Although the percentages of the two groups were similar in the overweight range, a greater proportion of people with depression were in the obese range, and substantially fewer were in the normal range, compared with controls.

Thus, around a quarter of the men and women with depression were obese, which increases their susceptibility to physical health problems. In this study, obesity was associated with an increase in self-reported rates of hypercholesterolaemia, type II diabetes and heart attack.

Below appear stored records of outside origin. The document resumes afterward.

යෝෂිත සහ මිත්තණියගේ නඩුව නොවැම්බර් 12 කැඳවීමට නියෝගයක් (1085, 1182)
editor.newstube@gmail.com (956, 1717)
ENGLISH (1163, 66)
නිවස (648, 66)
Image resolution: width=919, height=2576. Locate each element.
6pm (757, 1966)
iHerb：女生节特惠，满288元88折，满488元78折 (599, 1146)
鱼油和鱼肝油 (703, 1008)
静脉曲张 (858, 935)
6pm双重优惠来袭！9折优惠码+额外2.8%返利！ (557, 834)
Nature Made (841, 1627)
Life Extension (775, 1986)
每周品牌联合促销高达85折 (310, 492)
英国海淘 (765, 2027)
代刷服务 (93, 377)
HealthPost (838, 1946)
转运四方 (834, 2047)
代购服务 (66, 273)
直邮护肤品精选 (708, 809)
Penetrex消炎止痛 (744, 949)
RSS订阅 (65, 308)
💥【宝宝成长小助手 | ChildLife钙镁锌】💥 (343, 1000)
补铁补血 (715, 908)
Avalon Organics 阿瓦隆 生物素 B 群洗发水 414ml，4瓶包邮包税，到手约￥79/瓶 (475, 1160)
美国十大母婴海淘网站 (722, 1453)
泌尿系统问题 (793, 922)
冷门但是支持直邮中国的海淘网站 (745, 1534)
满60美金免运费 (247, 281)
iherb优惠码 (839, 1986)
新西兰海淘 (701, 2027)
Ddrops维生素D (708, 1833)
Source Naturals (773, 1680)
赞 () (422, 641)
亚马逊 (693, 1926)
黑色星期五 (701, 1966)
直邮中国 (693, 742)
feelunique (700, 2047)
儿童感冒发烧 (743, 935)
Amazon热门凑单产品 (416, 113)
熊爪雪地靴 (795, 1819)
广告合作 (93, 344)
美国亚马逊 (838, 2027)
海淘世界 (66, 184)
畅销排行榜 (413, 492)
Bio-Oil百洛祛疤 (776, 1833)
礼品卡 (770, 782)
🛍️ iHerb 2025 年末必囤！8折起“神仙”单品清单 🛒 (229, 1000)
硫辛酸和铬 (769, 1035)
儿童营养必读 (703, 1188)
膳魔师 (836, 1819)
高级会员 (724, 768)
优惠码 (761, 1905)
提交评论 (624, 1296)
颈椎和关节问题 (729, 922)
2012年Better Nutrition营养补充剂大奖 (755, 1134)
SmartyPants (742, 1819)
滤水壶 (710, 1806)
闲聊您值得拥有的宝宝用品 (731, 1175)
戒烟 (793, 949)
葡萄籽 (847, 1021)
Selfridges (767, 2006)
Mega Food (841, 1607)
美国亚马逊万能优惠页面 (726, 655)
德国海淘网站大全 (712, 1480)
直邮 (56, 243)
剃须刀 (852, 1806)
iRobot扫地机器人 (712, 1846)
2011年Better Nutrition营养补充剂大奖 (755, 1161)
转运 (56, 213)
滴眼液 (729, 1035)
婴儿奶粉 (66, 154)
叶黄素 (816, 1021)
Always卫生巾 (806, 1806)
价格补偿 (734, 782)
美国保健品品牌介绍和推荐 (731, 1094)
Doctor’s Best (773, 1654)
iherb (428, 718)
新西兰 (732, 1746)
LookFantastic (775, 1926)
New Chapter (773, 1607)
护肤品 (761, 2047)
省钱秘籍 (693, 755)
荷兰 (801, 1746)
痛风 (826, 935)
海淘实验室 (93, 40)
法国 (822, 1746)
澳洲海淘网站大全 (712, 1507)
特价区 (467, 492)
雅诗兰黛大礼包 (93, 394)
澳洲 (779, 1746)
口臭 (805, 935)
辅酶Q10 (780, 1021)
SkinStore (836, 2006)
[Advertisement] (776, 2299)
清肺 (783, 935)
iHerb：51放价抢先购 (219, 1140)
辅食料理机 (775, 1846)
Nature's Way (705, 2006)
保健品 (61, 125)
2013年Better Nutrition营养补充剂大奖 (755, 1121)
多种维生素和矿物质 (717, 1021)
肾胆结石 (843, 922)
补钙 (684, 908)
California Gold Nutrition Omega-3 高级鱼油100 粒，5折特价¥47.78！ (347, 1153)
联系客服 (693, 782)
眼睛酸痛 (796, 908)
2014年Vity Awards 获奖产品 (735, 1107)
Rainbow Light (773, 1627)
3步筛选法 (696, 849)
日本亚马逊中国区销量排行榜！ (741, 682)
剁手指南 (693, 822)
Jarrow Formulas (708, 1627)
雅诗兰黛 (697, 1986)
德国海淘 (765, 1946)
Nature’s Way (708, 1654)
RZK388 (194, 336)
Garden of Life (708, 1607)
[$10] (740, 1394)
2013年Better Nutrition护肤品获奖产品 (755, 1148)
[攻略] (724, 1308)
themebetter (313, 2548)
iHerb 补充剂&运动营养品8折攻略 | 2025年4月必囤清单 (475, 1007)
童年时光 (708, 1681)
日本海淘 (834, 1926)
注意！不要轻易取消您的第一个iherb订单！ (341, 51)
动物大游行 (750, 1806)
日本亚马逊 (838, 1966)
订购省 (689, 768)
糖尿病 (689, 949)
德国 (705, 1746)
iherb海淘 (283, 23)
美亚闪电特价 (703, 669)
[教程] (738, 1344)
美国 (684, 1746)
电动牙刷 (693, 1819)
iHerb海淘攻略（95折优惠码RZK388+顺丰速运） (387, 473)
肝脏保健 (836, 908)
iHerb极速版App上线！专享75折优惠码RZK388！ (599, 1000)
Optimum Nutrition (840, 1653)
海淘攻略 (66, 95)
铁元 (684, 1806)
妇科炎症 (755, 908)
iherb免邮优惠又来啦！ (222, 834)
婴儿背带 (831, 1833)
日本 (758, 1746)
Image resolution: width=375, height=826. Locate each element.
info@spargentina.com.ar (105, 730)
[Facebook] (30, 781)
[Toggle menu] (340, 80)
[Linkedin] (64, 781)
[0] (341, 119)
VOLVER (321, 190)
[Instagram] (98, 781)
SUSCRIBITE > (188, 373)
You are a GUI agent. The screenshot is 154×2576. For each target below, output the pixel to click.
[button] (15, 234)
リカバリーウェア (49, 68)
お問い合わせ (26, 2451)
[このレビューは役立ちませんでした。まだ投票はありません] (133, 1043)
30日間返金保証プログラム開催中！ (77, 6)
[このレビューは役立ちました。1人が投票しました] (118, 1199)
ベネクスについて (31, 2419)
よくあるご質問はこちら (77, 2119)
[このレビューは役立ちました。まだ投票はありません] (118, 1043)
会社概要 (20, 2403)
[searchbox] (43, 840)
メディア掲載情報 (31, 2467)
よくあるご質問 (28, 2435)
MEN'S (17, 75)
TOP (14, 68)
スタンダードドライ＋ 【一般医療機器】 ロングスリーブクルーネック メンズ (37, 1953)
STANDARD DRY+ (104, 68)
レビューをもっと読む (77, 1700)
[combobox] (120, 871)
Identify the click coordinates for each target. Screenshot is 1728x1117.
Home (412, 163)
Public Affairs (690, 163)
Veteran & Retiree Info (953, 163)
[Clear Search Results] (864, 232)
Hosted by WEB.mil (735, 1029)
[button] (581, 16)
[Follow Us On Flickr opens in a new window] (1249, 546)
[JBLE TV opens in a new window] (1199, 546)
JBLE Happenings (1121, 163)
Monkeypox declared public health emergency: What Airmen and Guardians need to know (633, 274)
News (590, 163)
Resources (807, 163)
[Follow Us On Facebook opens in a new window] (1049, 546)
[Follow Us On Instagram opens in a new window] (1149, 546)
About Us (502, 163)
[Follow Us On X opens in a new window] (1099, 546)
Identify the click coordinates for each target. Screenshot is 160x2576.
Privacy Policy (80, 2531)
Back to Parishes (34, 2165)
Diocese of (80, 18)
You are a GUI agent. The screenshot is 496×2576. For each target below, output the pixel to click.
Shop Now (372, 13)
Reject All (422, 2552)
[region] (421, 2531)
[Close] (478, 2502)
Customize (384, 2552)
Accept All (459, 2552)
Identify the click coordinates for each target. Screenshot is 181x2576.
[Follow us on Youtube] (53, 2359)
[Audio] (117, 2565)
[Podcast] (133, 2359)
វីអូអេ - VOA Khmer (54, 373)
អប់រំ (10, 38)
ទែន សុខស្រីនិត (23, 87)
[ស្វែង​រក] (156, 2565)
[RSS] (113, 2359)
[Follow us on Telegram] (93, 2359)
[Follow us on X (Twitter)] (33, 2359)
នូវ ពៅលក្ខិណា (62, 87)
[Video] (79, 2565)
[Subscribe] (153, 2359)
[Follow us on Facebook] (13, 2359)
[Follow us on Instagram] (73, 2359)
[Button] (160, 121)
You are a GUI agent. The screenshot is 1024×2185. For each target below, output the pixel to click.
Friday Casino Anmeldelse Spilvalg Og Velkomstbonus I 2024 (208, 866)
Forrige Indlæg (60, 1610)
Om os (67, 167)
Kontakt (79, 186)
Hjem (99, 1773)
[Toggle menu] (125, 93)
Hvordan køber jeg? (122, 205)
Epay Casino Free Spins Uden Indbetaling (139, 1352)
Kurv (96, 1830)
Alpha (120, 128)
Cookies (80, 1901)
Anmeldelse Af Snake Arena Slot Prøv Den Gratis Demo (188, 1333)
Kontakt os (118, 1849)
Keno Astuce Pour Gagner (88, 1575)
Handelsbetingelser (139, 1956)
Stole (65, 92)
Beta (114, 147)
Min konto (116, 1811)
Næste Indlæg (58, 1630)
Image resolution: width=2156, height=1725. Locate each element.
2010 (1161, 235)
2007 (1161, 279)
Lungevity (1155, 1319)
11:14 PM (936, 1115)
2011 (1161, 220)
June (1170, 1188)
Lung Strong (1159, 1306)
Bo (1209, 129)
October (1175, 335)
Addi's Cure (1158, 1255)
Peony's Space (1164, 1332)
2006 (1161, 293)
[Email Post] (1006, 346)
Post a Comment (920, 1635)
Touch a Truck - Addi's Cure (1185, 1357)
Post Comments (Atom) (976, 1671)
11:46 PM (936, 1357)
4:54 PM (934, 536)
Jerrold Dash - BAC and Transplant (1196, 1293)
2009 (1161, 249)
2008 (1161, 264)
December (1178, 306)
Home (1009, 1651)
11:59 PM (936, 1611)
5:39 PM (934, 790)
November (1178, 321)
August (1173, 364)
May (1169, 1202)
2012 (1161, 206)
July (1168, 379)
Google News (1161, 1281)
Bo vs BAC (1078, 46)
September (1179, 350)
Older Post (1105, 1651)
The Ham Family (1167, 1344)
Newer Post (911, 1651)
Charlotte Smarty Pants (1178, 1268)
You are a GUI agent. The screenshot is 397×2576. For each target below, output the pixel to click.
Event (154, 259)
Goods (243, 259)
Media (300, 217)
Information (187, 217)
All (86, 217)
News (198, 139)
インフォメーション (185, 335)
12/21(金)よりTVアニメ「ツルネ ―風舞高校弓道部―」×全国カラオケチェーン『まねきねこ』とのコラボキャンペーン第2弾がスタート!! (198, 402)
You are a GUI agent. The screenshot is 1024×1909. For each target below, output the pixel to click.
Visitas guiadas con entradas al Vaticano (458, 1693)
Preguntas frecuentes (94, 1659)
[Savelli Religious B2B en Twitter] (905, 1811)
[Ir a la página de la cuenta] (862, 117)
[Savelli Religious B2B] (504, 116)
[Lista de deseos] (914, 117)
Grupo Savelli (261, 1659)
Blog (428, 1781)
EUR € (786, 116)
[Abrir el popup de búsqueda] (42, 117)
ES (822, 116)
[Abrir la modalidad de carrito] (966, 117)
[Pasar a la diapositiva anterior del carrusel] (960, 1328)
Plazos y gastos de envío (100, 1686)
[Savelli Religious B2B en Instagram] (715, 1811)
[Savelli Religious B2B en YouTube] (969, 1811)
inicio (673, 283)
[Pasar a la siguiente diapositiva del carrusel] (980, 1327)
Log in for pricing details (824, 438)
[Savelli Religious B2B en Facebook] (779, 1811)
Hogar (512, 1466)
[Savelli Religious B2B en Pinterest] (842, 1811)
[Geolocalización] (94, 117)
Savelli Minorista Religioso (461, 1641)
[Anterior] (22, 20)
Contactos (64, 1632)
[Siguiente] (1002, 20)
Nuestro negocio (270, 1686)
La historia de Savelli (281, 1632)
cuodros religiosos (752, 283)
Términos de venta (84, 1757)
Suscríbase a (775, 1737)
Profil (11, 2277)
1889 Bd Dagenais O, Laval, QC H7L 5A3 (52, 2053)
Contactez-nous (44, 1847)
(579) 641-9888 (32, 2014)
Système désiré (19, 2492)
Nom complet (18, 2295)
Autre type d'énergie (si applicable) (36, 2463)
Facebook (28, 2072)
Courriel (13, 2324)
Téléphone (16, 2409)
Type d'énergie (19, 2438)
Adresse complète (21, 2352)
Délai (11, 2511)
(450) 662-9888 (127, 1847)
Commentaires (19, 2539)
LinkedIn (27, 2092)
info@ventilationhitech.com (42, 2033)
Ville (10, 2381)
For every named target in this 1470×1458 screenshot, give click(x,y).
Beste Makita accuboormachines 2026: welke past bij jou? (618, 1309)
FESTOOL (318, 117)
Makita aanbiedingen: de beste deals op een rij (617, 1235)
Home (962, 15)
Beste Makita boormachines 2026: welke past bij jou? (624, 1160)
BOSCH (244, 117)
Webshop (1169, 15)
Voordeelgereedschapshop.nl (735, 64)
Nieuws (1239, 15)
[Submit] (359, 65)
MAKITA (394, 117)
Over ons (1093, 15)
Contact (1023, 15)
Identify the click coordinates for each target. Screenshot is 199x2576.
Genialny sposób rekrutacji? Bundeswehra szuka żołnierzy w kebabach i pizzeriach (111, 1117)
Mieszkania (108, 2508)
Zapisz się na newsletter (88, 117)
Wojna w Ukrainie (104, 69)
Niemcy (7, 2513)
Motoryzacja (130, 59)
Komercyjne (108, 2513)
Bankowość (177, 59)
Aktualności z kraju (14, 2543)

High rates of obesity may be caused by some antidepressant medications, or arise because people who are depressed take less exercise and/or 'comfort' eat. However, it is also possible that genetic factors may be involved.

Evidence from previous research, and from this study, lends some support to the hypothesis that there are shared causal factors between recurrent depression, obesity and certain physical disorders.

One possible explanation for this is the effect that stress, and stress hormones, have on the brain and body.  For instance, high levels of the stress hormone cortisol may link both obesity and gastric ulcers with depression.

The researchers comment that inflammatory processes that activate stress hormones may also link depression with asthma, hay fever, osteoarthritis and hypertension. These are speculations, however, and need confirmation from further studies.

Although long neglected, the physical health of people with schizophrenia is starting to be addressed, particularly in relation to the weight gain caused by antipsychotic drugs. This study suggests that attention needs to be paid to the physical health needs of people with depression.

Farmer A. et al (2008) Medical disorders in people with recurrent depression. British Journal of Psychiatry, 192, 5, pages 351-355.